Endophasie

L’endophasie est une certaine forme de manifestation du langage humain qui est audible uniquement par le locuteur, raison pour laquelle elle est qualifiée de langage intérieur.

Le terme endophasie (du grec endo, signifiant dedans et phasie, signifiant parole) a été inventé en 1892 par Georges Saint-Paul[1], médecin philosophe. Plusieurs disciplines (philosophie, médecine, psychologie, linguistique) ont tenté de s'emparer de ce phénomène. Il a pu faire l'objet d'études empiriques variées malgré la difficulté d'étudier un langage propre à chaque individu.

Histoire de la problématique

La problématique générale du langage intérieur est bien plus ancienne que celle de l’endophasie. Le langage intérieur a été étudié, dès la Grèce antique, en philosophie par Platon notamment, pour qui la pensée est « un dialogue intérieur et silencieux de l’âme avec elle-même »[2]

Alors que pendant l’Antiquité et le Moyen Âge la philosophie formulait le problème d’un point de vue « théologico-métaphysique », vers la fin du XIXe siècle le questionnement a été déplacé vers une perspective psychologique et linguistique, focalisée sur les thèmes du dédoublement normal et pathologique du locuteur, des hallucinations auditives ou encore des ressorts cachés de l’appareil phonatoire[3].

_CONSIGNE:_ Poursuivez le texte sur l'endophasie à partir de sa dernière phrase.

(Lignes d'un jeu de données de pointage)
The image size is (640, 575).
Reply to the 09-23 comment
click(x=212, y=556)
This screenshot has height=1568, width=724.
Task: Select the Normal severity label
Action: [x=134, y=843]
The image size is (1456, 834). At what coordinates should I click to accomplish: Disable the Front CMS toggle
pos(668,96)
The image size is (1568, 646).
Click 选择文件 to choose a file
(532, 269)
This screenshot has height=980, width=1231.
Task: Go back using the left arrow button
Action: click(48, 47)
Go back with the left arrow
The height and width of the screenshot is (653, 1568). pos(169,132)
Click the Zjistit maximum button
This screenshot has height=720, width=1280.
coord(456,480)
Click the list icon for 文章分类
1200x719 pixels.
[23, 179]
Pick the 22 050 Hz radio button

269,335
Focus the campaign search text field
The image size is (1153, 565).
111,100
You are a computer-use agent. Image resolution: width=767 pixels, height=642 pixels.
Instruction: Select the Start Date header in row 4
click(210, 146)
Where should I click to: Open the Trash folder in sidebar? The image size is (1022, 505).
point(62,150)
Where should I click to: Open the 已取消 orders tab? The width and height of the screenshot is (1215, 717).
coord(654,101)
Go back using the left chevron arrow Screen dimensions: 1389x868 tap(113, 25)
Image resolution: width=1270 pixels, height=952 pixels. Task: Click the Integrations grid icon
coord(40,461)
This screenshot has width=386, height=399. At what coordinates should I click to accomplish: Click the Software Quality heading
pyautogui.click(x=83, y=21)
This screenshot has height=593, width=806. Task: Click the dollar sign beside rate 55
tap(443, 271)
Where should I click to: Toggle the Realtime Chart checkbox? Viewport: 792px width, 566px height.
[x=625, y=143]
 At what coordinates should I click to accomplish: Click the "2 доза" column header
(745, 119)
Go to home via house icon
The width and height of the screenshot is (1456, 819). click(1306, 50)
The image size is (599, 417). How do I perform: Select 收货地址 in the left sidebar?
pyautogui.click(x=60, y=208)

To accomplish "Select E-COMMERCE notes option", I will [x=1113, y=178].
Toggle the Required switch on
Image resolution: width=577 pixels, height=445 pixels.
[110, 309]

_RÉPONSE:_
C’est en 1892 qu’apparaît pour la première fois le terme d’endophasie sous la plume du médecin et philosophe Georges Saint-Paul. Cette même année Saint-Paul lance une enquête par questionnaire sur le langage intérieur, adressée à un large public[4] et qui, en quelques mois seulement[5], recueille plus de 200 réponses. Bien qu’aujourd’hui les observations notées par les participants n’aient pas de véritable statut de données scientifiques et qu’elles relèvent plutôt de « mises en scène (…) d’une intériorité quotidienne »[6], Georges Saint-Paul les considère à l’époque comme des reflets directs de différents types de fonctionnement cérébral.

Typologie

Selon Georges Saint-Paul, il existe trois types de langage intérieur, qu’il nomme monoeidique, dueidique et trieidique[1],[7]. Pour les distinguer, il se base sur les différentes sortes d’images mentales : auditive, visuelle et motrice, qui sont reprises dans l’incitation insérée dans son questionnaire : « entendez-vous, lisez-vous, prononcez-vous mentalement les mots de votre pensée »[8]. Les individus qui utilisent une seule des trois images correspondent au type monoeidique, ceux chez qui prédominent deux images sur trois au type dueidique, et enfin les individus qui correspondent au type trieidique se servent des trois images simultanément. Cependant, Saint-Paul considère ce dernier comme exceptionnel.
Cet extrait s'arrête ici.